INFORMATION PROVIDED section start

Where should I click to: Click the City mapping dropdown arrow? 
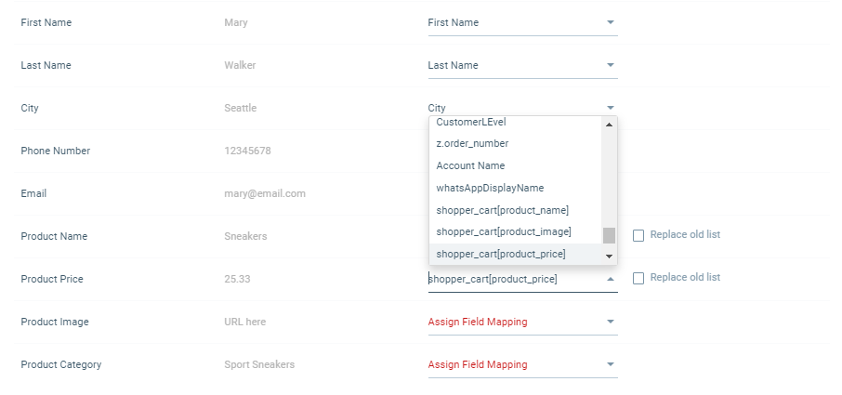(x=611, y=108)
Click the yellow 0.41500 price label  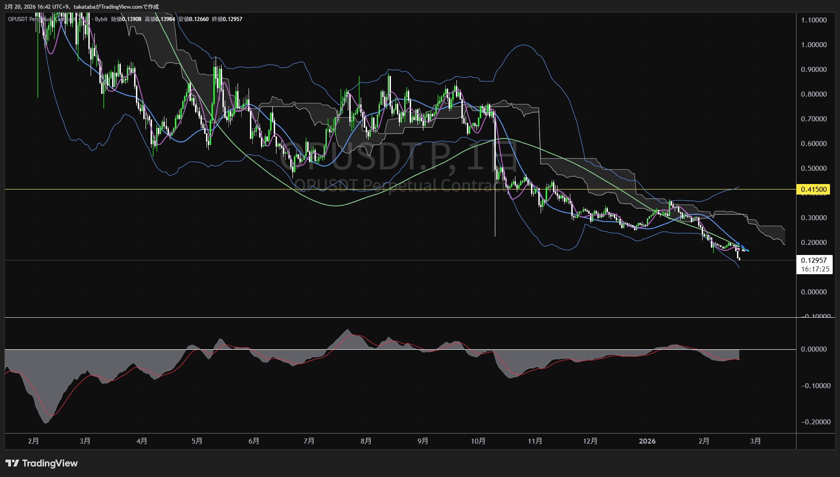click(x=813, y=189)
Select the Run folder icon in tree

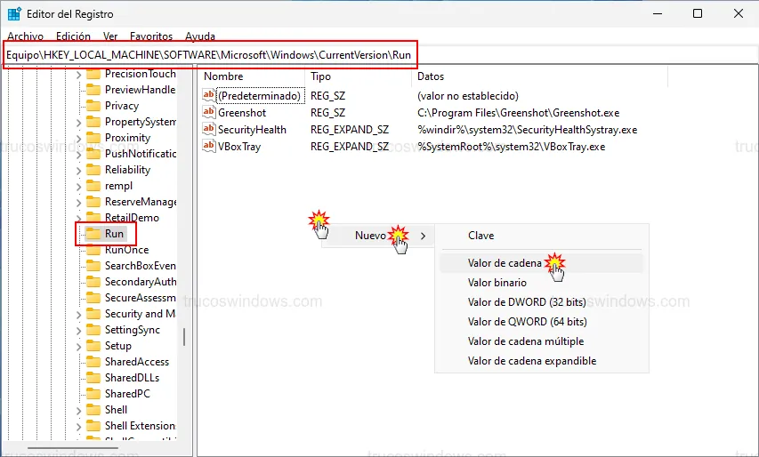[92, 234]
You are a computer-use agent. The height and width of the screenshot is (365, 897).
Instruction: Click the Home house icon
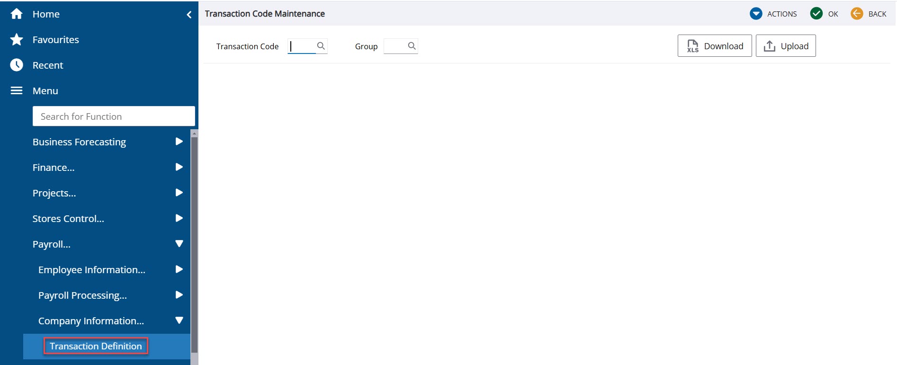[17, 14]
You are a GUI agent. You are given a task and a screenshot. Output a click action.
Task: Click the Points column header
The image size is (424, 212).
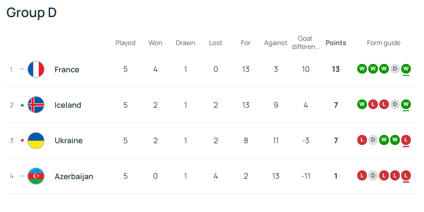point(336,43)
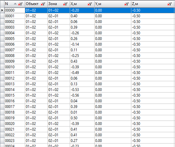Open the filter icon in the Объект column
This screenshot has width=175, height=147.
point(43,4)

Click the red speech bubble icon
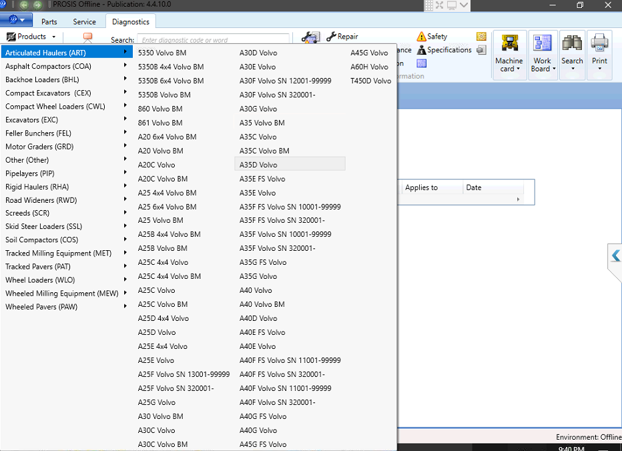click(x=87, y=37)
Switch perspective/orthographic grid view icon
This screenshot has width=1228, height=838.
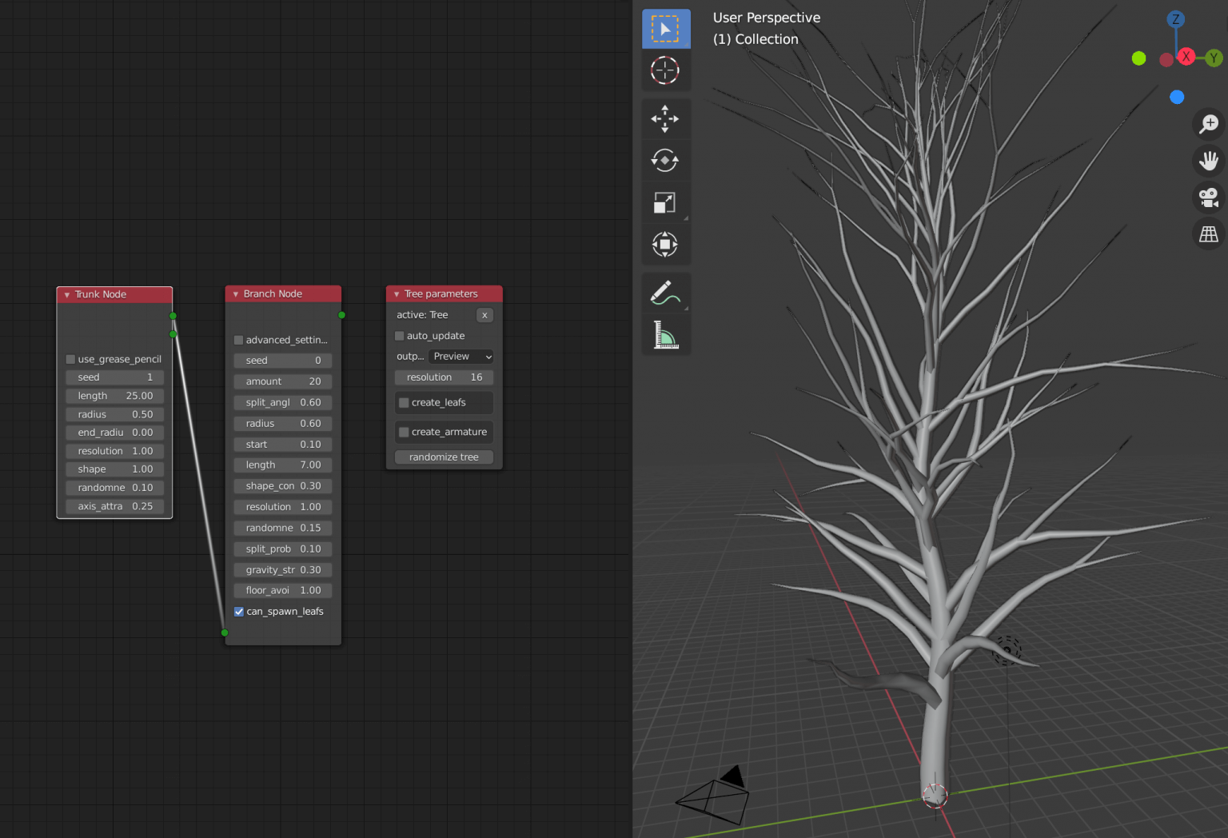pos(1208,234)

INFORMATION PROVIDED section end

### EXERCISE DETAILS
State how many lines of the data contain the word "agent". Nothing besides the number belongs in the reply.

### REPLY TO THE TASK
2